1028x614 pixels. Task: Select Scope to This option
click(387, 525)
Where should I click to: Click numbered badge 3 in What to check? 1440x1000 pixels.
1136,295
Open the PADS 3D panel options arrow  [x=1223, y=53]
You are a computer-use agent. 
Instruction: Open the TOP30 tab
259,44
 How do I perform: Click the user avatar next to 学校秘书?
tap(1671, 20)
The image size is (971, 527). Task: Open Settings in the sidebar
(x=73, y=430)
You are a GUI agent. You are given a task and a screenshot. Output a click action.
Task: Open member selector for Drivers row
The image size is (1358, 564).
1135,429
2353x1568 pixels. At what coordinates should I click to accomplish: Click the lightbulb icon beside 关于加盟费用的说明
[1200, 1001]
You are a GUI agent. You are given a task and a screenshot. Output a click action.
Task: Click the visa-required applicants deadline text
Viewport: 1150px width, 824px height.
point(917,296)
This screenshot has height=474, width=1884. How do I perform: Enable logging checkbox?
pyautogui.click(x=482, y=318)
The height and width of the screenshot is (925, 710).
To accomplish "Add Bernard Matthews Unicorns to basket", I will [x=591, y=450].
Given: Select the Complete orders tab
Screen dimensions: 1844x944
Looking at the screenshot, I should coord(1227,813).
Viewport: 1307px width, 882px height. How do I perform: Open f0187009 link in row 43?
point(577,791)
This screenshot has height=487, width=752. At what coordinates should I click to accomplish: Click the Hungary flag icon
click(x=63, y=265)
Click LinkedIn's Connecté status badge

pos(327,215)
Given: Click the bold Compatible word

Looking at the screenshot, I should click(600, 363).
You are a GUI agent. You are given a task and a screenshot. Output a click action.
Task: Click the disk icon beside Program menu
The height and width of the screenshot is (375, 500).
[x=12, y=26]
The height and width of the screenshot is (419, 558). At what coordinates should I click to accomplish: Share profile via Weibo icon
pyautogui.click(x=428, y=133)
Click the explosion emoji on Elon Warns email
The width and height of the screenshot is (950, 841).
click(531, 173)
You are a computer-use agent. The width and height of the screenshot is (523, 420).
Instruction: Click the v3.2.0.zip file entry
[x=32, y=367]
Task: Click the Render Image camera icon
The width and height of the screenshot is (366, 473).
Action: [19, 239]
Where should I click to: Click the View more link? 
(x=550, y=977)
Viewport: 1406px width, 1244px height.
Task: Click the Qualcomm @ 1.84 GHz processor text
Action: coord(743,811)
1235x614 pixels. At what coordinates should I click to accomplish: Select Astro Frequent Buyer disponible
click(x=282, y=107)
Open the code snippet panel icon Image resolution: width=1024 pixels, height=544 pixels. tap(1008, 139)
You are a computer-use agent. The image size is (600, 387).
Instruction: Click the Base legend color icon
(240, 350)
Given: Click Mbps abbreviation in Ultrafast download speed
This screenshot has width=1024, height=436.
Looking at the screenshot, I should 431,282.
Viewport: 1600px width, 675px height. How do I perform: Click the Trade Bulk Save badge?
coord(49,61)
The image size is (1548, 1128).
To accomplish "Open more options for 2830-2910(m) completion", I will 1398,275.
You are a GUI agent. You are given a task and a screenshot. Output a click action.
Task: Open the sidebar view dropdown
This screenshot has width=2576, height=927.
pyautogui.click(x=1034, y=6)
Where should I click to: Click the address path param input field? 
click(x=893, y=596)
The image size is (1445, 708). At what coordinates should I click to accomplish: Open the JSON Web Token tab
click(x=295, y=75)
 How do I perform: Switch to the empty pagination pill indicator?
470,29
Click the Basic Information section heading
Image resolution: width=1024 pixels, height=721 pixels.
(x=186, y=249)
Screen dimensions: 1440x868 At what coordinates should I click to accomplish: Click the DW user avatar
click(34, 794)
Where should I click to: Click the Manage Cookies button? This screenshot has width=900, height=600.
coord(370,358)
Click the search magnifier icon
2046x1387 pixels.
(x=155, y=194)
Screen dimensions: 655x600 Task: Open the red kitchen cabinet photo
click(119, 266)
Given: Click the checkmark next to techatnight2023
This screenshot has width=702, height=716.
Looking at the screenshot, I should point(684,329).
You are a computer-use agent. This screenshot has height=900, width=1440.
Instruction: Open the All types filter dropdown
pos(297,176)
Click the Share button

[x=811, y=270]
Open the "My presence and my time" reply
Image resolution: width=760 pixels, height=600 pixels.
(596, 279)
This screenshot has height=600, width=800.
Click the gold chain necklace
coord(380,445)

== == ==

* [EXERCISE GOAL]
Line for line, set down the listing above again.

* [ANSWER SECTION]
1028x614 pixels. Task: Select Scope to This option
click(387, 525)
Where should I click to: Click numbered badge 3 in What to check? 1440x1000 pixels.
1136,295
Open the PADS 3D panel options arrow  [x=1223, y=53]
You are a computer-use agent. 
Instruction: Open the TOP30 tab
259,44
 How do I perform: Click the user avatar next to 学校秘书?
tap(1671, 20)
The image size is (971, 527). Task: Open Settings in the sidebar
(x=73, y=430)
You are a GUI agent. You are given a task and a screenshot. Output a click action.
Task: Open member selector for Drivers row
The image size is (1358, 564).
1135,429
2353x1568 pixels. At what coordinates should I click to accomplish: Click the lightbulb icon beside 关于加盟费用的说明
[1200, 1001]
You are a GUI agent. You are given a task and a screenshot. Output a click action.
Task: Click the visa-required applicants deadline text
Viewport: 1150px width, 824px height.
point(917,296)
This screenshot has height=474, width=1884. How do I perform: Enable logging checkbox?
pyautogui.click(x=482, y=318)
The height and width of the screenshot is (925, 710).
To accomplish "Add Bernard Matthews Unicorns to basket", I will [x=591, y=450].
Given: Select the Complete orders tab
Screen dimensions: 1844x944
Looking at the screenshot, I should coord(1227,813).
Viewport: 1307px width, 882px height. How do I perform: Open f0187009 link in row 43?
point(577,791)
This screenshot has height=487, width=752. At what coordinates should I click to accomplish: Click the Hungary flag icon
click(x=63, y=265)
Click LinkedIn's Connecté status badge

pos(327,215)
Given: Click the bold Compatible word

Looking at the screenshot, I should click(600, 363).
You are a GUI agent. You are given a task and a screenshot. Output a click action.
Task: Click the disk icon beside Program menu
The height and width of the screenshot is (375, 500).
[x=12, y=26]
The height and width of the screenshot is (419, 558). At what coordinates should I click to accomplish: Share profile via Weibo icon
pyautogui.click(x=428, y=133)
Click the explosion emoji on Elon Warns email
The width and height of the screenshot is (950, 841).
click(531, 173)
You are a computer-use agent. The width and height of the screenshot is (523, 420).
Instruction: Click the v3.2.0.zip file entry
[x=32, y=367]
Task: Click the Render Image camera icon
The width and height of the screenshot is (366, 473).
Action: [19, 239]
Where should I click to: Click the View more link? 
(x=550, y=977)
Viewport: 1406px width, 1244px height.
Task: Click the Qualcomm @ 1.84 GHz processor text
Action: coord(743,811)
1235x614 pixels. At what coordinates should I click to accomplish: Select Astro Frequent Buyer disponible
click(x=282, y=107)
Open the code snippet panel icon Image resolution: width=1024 pixels, height=544 pixels. tap(1008, 139)
You are a computer-use agent. The image size is (600, 387).
Instruction: Click the Base legend color icon
(240, 350)
Given: Click Mbps abbreviation in Ultrafast download speed
This screenshot has width=1024, height=436.
Looking at the screenshot, I should 431,282.
Viewport: 1600px width, 675px height. How do I perform: Click the Trade Bulk Save badge?
coord(49,61)
The image size is (1548, 1128).
To accomplish "Open more options for 2830-2910(m) completion", I will 1398,275.
You are a GUI agent. You are given a task and a screenshot. Output a click action.
Task: Open the sidebar view dropdown
This screenshot has width=2576, height=927.
pyautogui.click(x=1034, y=6)
Where should I click to: Click the address path param input field? 
click(x=893, y=596)
The image size is (1445, 708). At what coordinates should I click to accomplish: Open the JSON Web Token tab
click(x=295, y=75)
 How do I perform: Switch to the empty pagination pill indicator?
470,29
Click the Basic Information section heading
Image resolution: width=1024 pixels, height=721 pixels.
(x=186, y=249)
Screen dimensions: 1440x868 At what coordinates should I click to accomplish: Click the DW user avatar
click(34, 794)
Where should I click to: Click the Manage Cookies button? This screenshot has width=900, height=600.
coord(370,358)
Click the search magnifier icon
2046x1387 pixels.
(x=155, y=194)
Screen dimensions: 655x600 Task: Open the red kitchen cabinet photo
click(119, 266)
Given: Click the checkmark next to techatnight2023
This screenshot has width=702, height=716.
Looking at the screenshot, I should point(684,329).
You are a computer-use agent. This screenshot has height=900, width=1440.
Instruction: Open the All types filter dropdown
pos(297,176)
Click the Share button

[x=811, y=270]
Open the "My presence and my time" reply
Image resolution: width=760 pixels, height=600 pixels.
(596, 279)
This screenshot has height=600, width=800.
Click the gold chain necklace
coord(380,445)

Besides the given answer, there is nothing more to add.